What happens to your assets during a California divorce?

What happens to your assets during a California divorce?

If you and your spouse are facing divorce, you may have concerns about how the court might divide your property. That may be especially true if you have complex or high-value assets, like real estate investments or ownership in a business.

The first thing to know is that California law distinguishes between community property and separate property. Generally, separate property remains separate after divorce, while community property may be subject to an even split between the two spouses when they divorce.

Understanding community property vs. separate property

In most cases, assets that either you or your spouse earned or acquired during your marriage became community property. This may be true regardless of who purchased the asset or whose name is on the title or account. Exceptions may include personal gifts or an inheritance.

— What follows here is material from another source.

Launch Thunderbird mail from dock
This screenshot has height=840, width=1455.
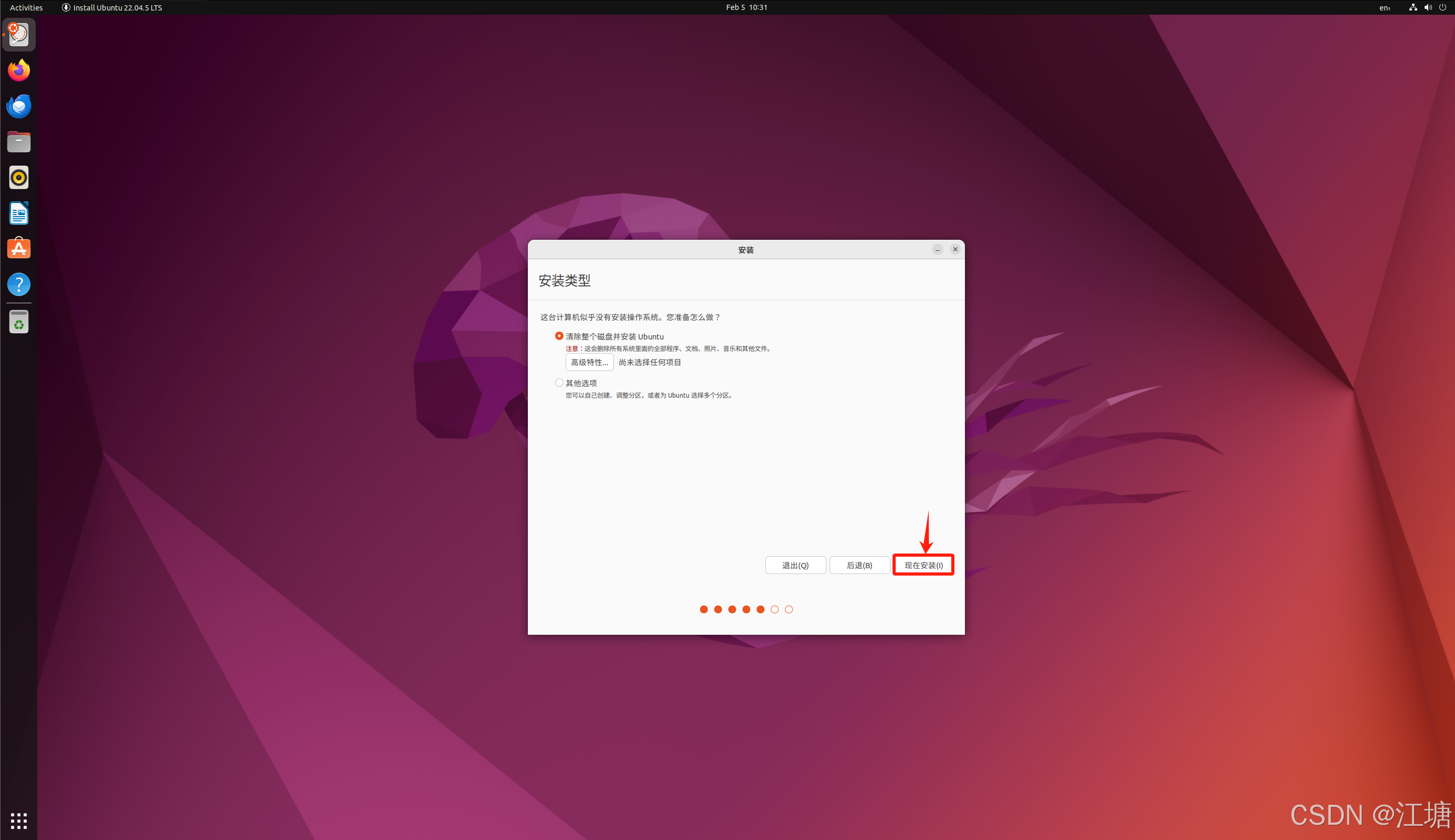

Assets the court considers community property may include physical property like a house, vehicle, furniture or antiques as well as financial assets like bank accounts, stocks, bonds and business holdings. If either of you has a 401(k) or pension plan, funds contributed or earned during your marriage may also be community property that the court may divide equally after your divorce.

However, if you have assets that you acquired before your marriage and did not intermingle with marital assets, that property may not be subject to division when you separate.

Resolving property issues through negotiation

If you and your spouse share complex and/or high-value assets, you may not want to leave the division of your estate up to the court. Collaborative and mediated divorce are two alternatives to litigation that may help you to negotiate a property settlement that truly works for your family’s specific circumstances.